Oh, don't get me wrong now.  I don't see anything at all objectionable about people wanting to slowly kill themselves in a slow, agonizing and increasingly expensive death.  After all, this is America the land of the free, and its citizens and visitors should be allowed to kill themselves if they wish.  But this country's constitution declares that suicidal automatons entranced by the incessant influence of the tobacco industry should kill themselves in a way that does not impact those of us who wish to live and breathe.

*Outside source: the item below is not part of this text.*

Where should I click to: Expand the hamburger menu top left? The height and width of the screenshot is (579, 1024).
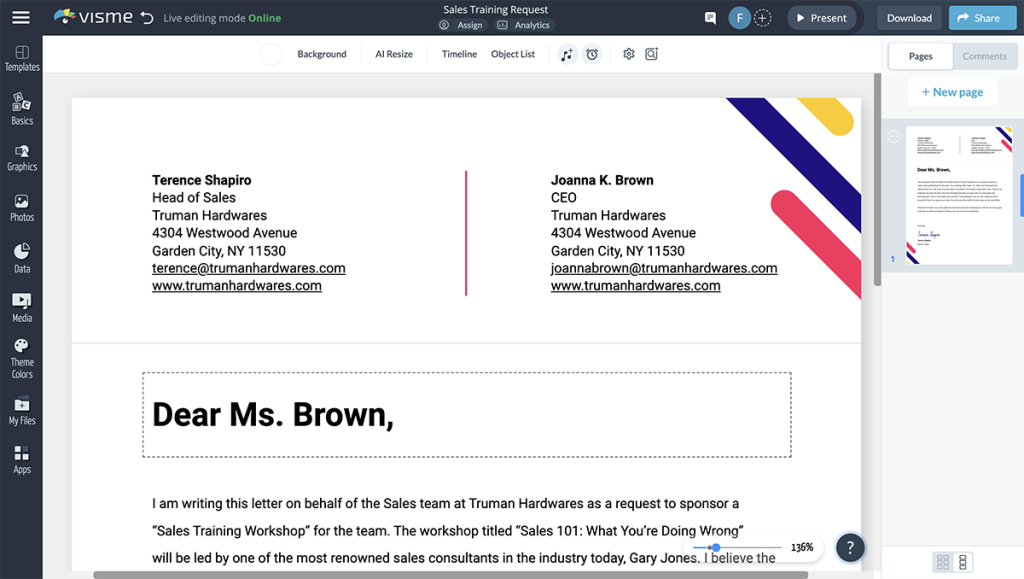tap(20, 16)
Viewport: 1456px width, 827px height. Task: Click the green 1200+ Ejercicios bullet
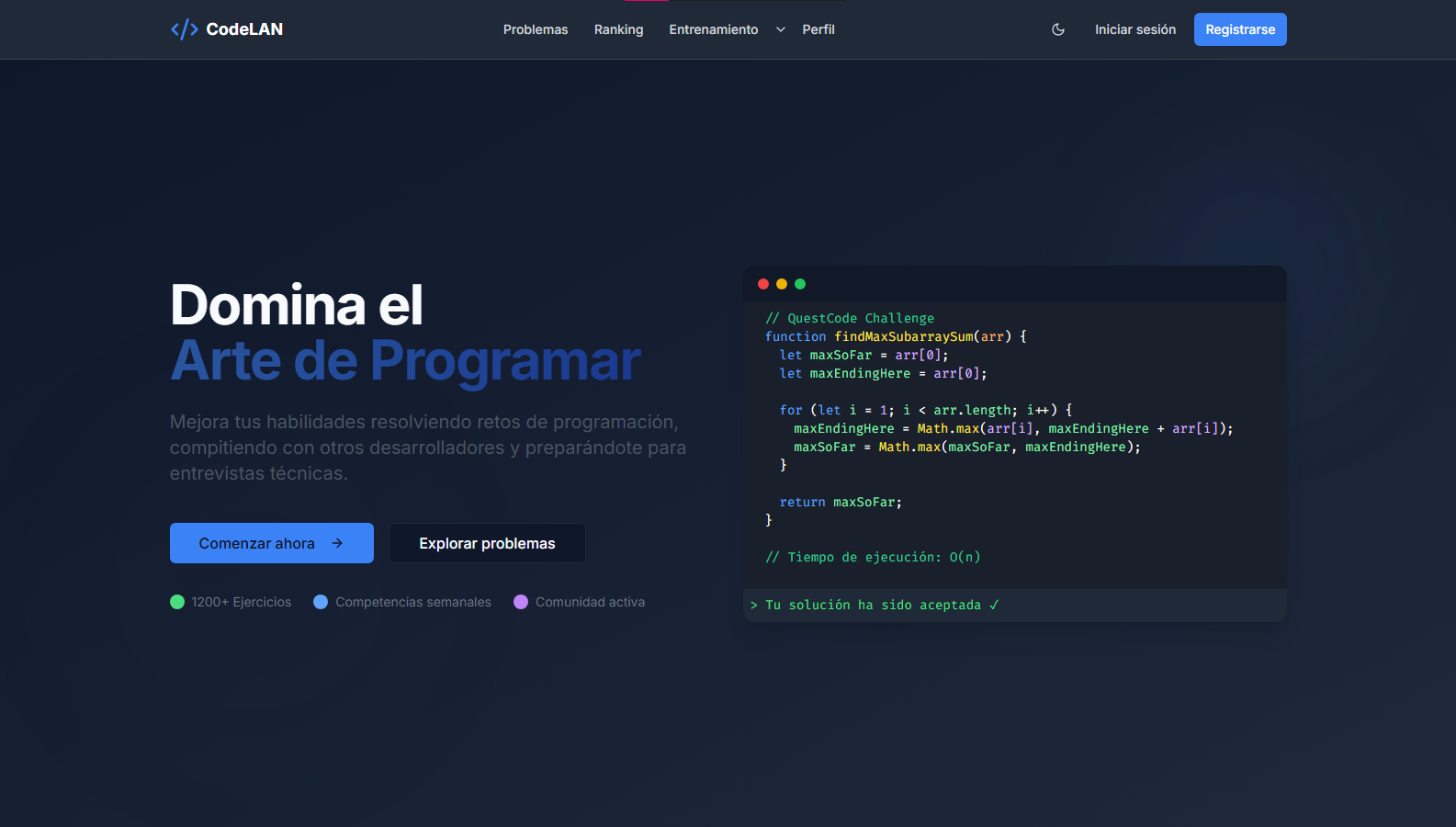(177, 602)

That is why I'm so fond of having some legally mandated refuges from the foul, persistent stench of the cigarettes and from the people who smoke them.  Sure, maybe I just get a perverse thrill from watching the die-hard smokers huddle outside building entrances in the freezing nor'east cold of January, desperately dragging on cigarettes held in shivering hands as the snowflakes accumulate on their hair.  But I also find it fascinating that people are willing to pay such exorbitant taxes and suffer such terrible inconvenience to get their nicotine fixes day after day.  And I'm horrified at the basic ignorance of so many smokers, who for example seem to think that the billions of smoldering butts they casually toss to the ground each year aren't "litter" and that it's perfectly OK to eject lit cigarettes through the windows of their trucks and automobiles.

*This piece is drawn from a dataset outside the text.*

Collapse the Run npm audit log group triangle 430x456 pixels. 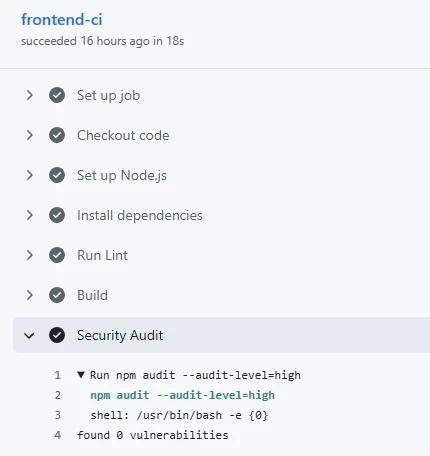[81, 375]
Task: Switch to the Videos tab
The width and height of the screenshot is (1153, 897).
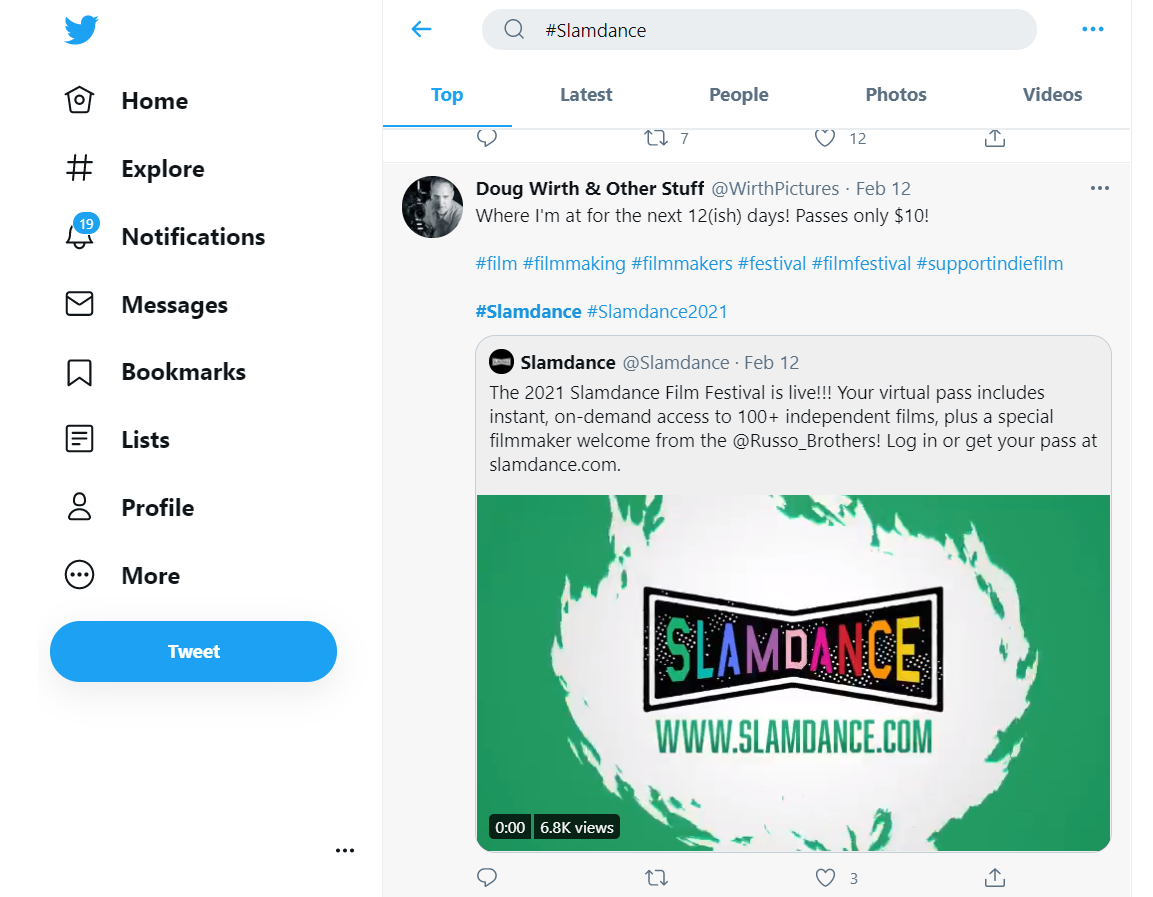Action: (x=1052, y=95)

New York City's current Mayor Michael "Tax 'em 'til they bleed from their eye-sockets" Bloomberg has banned smoking in New York City almost completely, limiting it to city streets, cigar bars, private clubs and the privacy of your own home.  I think that's a great start; the Mayor should ban smoking from city streets too.  Nevertheless, we have to start somewhere.

Of course the owners of New York City's bars and night clubs are having shit-fits, fearing they'll lose all their business to New Jersey where, by the way, you can't even sit anywhere in an ordinary restaurant without ending up with your clothing and hair smelling like the tarry residue in the bottom of a beer -soaked ashtray.

New York City's bar and club owners are blind to an absolutely brilliant plan however...  Let the smoking customers go to New Jersey!  Who gives a damn?!  All the smokers can go to New Jersey where their nicotine clouds are eclipsed by the voluminous filth spewing from Elizabeth's chemical plants anyway, and the folks in New Jersey who actually want to breathe while they eat or drink can always travel to New York City.  And here's the beauty of this plan - not only will the City's bars and clubs will gain all the non-smoking customers who have been staying away from those places all this time because they can't stand the smoke, the Port Authority also stands to make a fortune at the bridge and tunnel tolls between NYC and NJ.